**Task goal**
An exact copy is needed of the lines in the entries below from the line with "Task: Select the 其它 remarks paragraph" up to and including the line with "At what coordinates", and of nothing else. Leave the pictures out.

**Materials provided**
************

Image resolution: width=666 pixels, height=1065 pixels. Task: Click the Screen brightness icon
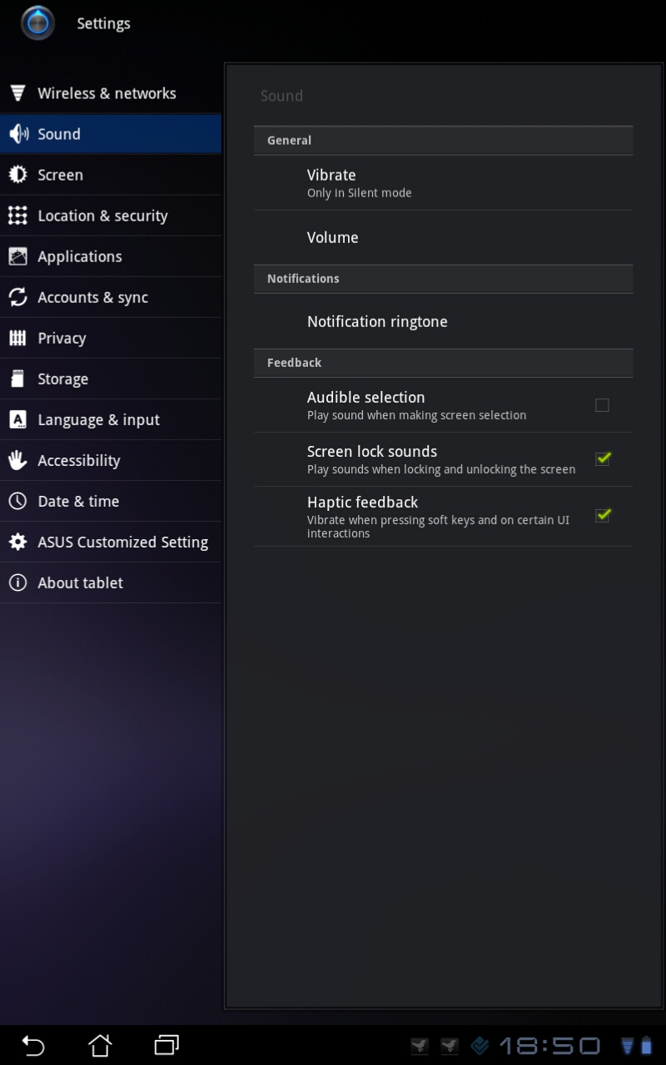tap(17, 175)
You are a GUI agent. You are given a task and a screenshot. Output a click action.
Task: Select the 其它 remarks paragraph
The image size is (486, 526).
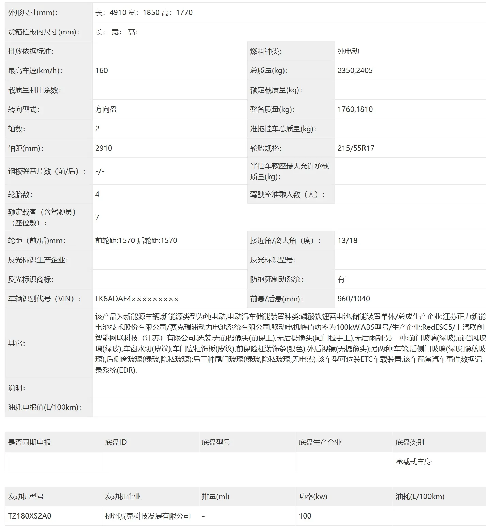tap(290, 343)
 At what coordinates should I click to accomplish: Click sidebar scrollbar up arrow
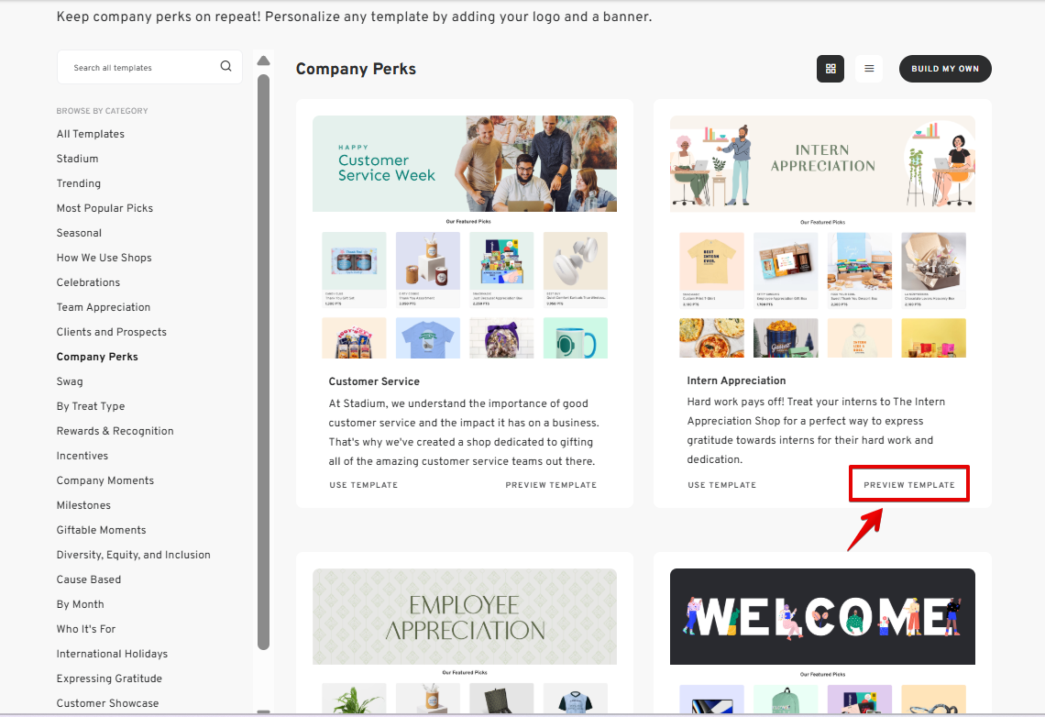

************

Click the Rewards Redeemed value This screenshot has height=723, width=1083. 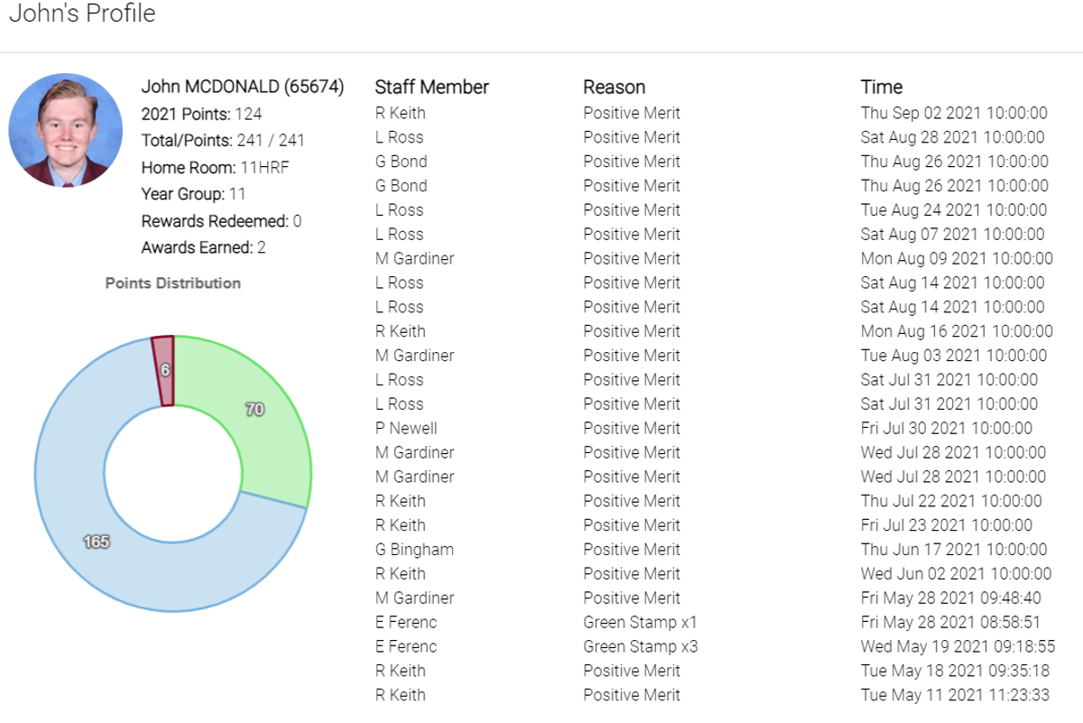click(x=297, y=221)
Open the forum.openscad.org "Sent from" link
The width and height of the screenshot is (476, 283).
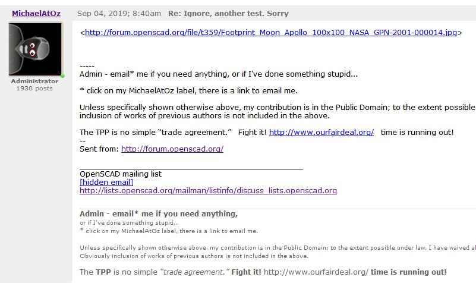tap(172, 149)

************

**Result**
Task: Select the 其它 remarks paragraph
The image size is (486, 526).
tap(290, 343)
 At what coordinates should I click to accomplish: Click sidebar scrollbar up arrow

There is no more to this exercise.